■ Problem to solve:
Take the line that holds "Where should I" and every line after it to the end of the entries, and repeat them exactly without the pictures.

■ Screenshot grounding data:

--- START ---

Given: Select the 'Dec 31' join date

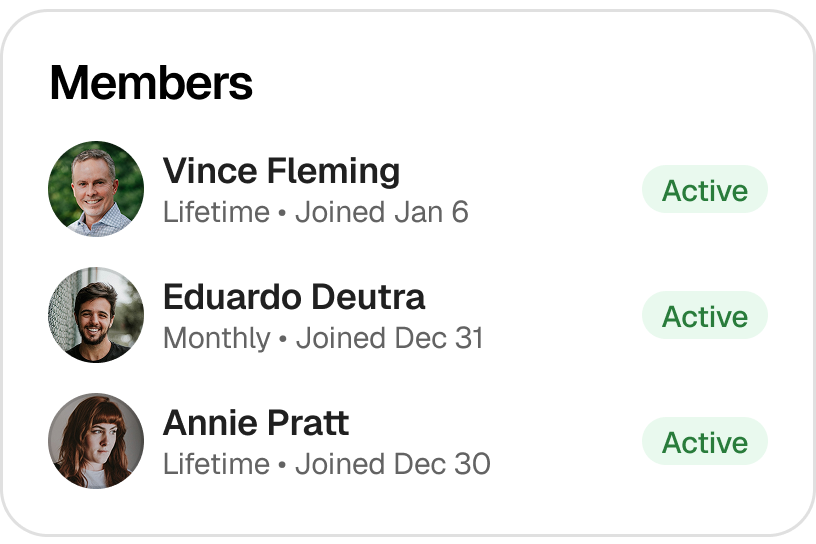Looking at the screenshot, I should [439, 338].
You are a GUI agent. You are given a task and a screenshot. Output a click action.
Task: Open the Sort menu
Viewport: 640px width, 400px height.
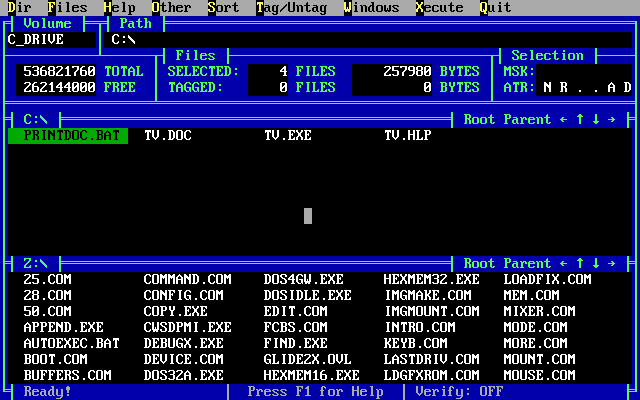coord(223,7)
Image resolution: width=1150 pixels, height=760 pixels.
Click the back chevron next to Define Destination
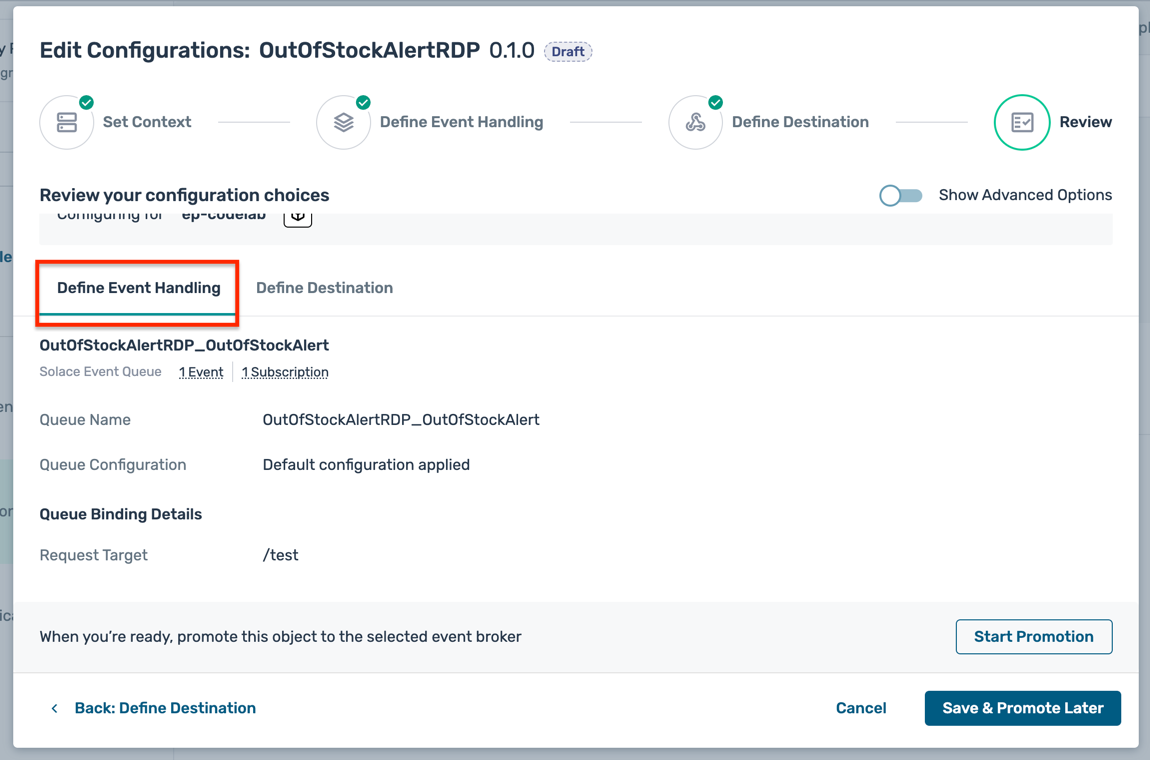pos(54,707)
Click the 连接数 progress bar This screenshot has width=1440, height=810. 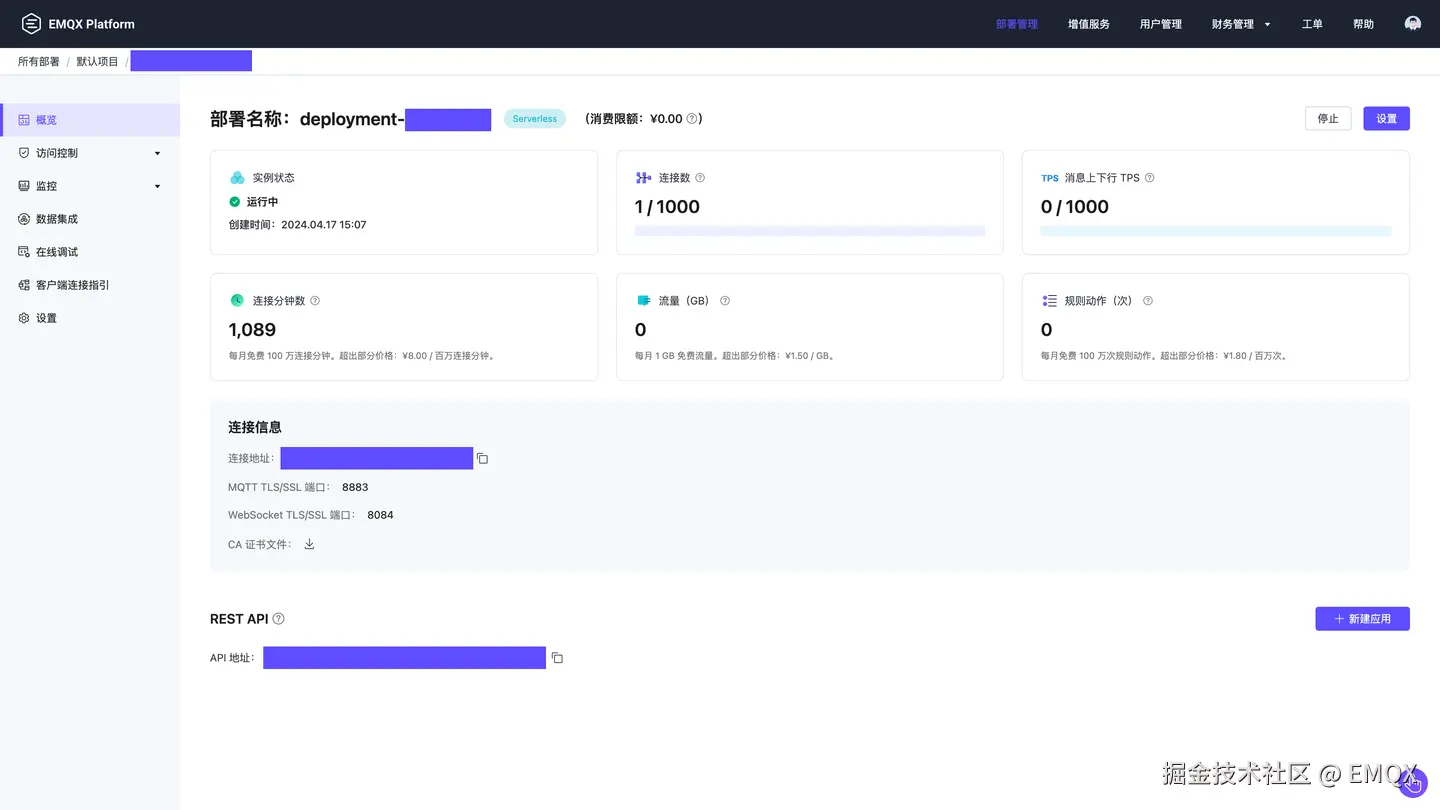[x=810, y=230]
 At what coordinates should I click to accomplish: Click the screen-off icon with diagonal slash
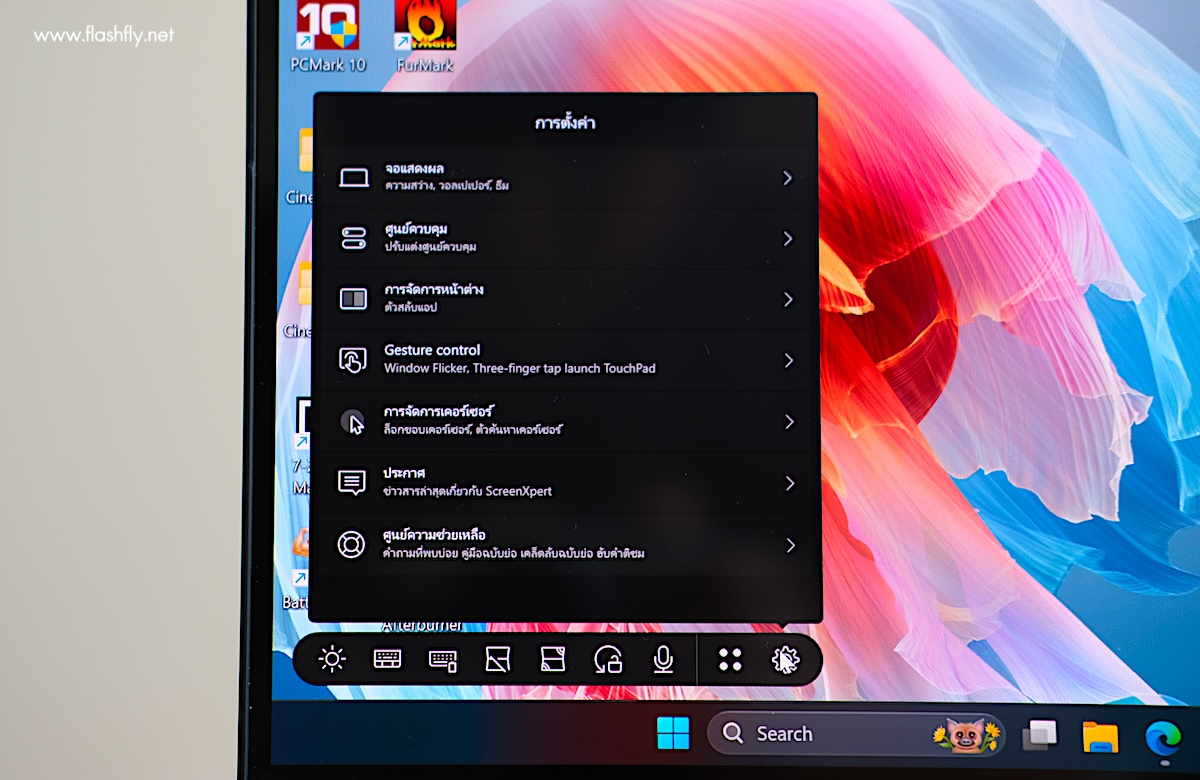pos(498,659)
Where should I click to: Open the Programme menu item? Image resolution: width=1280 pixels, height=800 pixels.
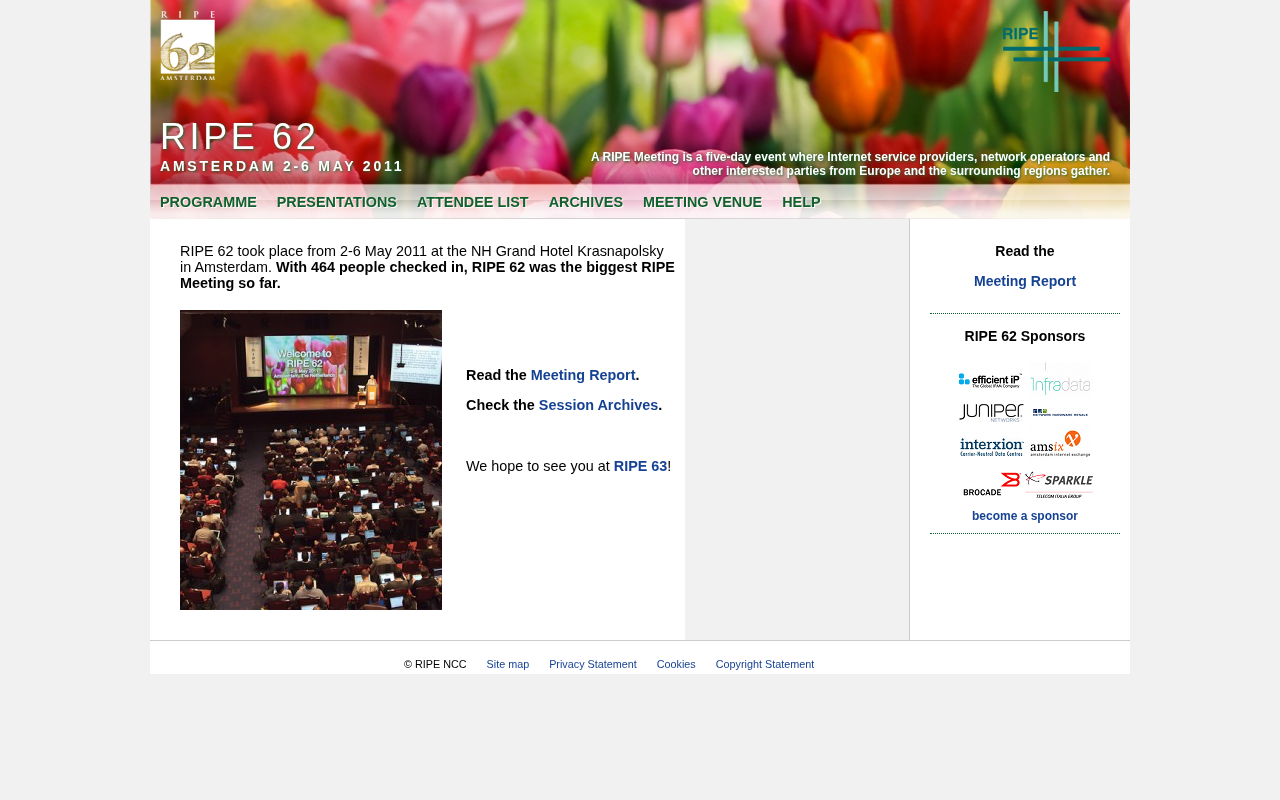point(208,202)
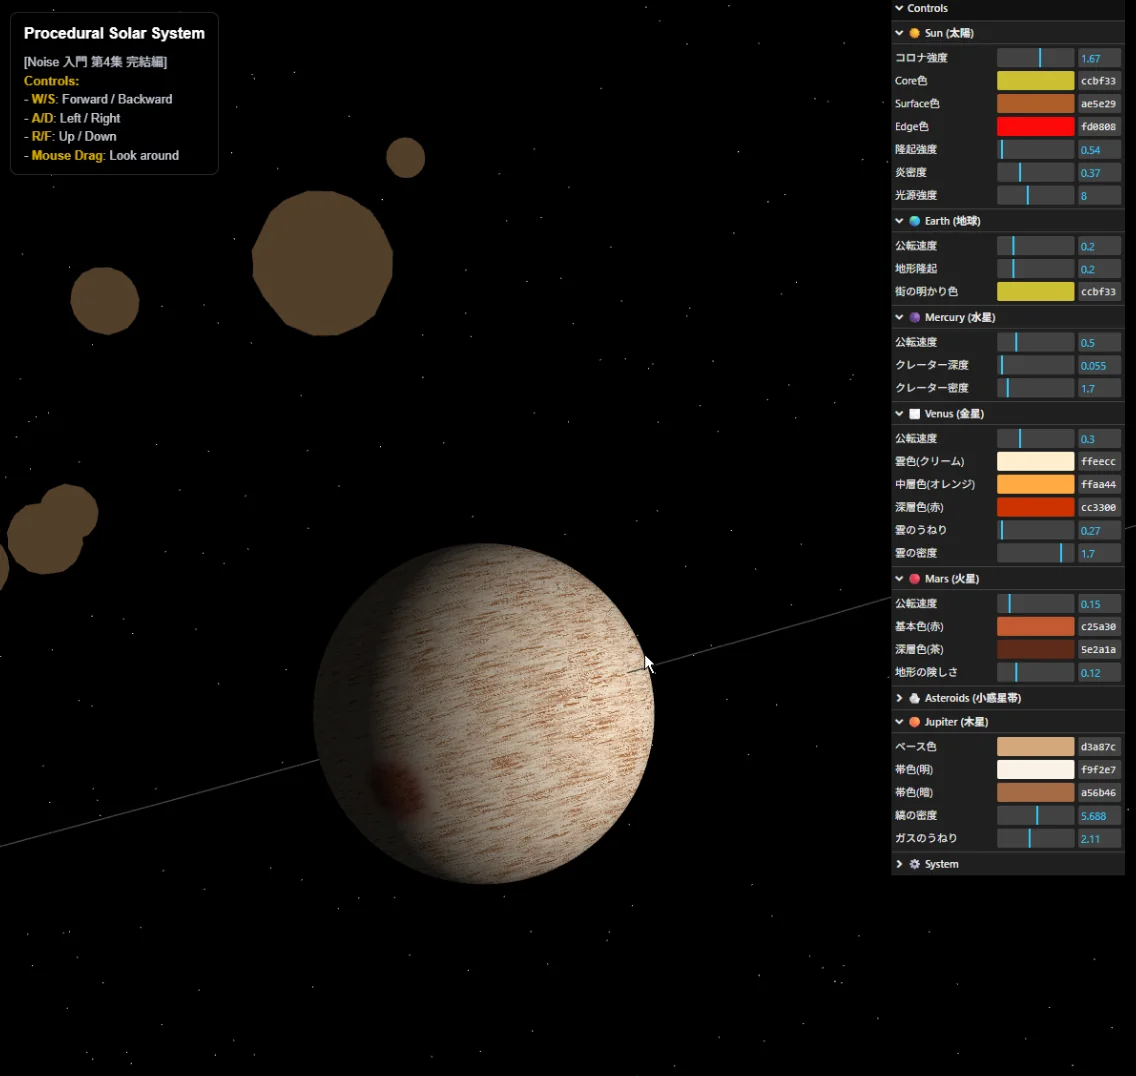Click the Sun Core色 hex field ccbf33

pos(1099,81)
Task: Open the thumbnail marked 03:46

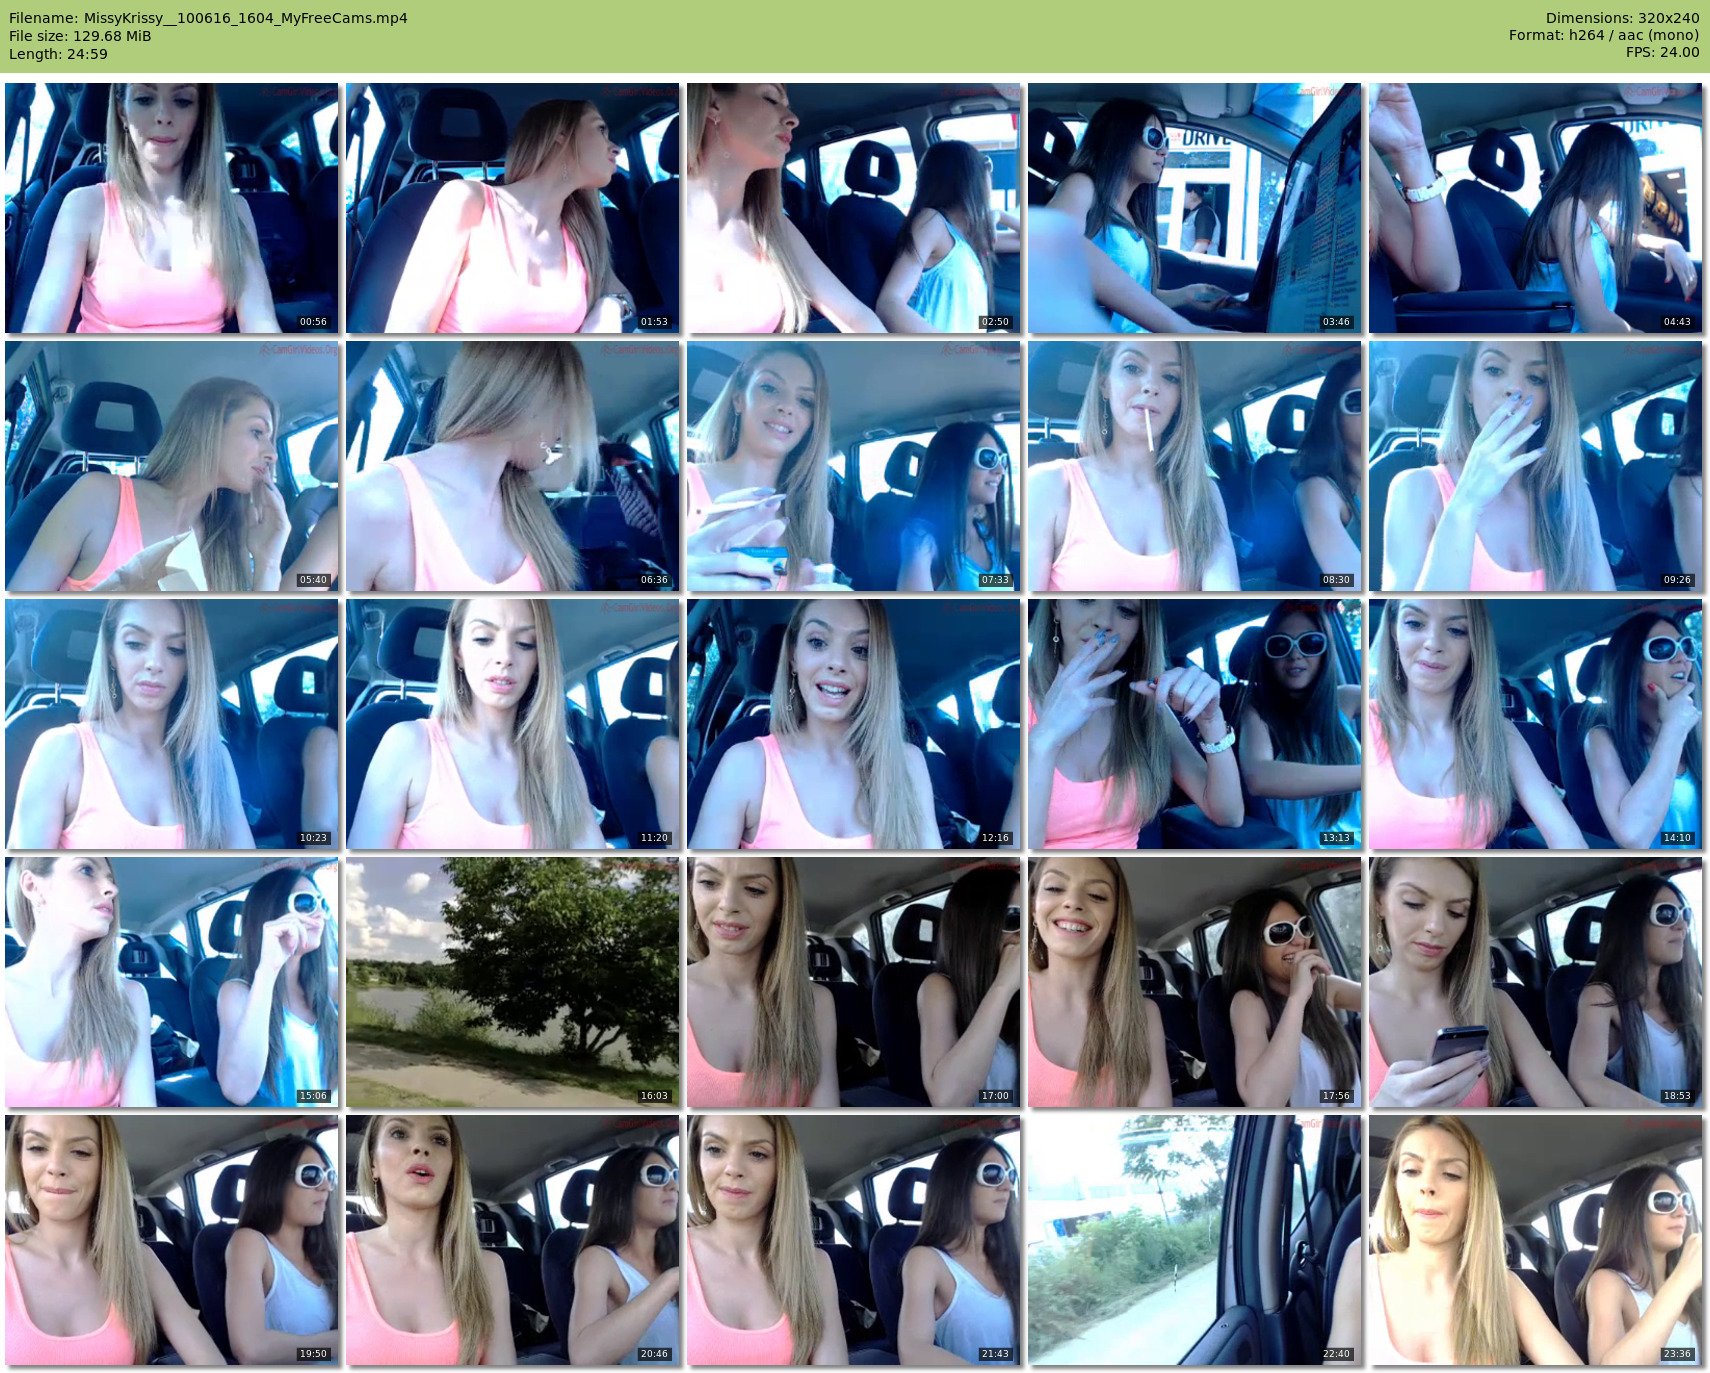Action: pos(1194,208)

--- END ---

■ Answer for the task:
Where should I click to: Open the Programme menu item? Image resolution: width=1280 pixels, height=800 pixels.
point(208,202)
Click the Sun Core色 hex field ccbf33

pos(1099,81)
Task: Open the thumbnail marked 03:46

Action: pos(1194,208)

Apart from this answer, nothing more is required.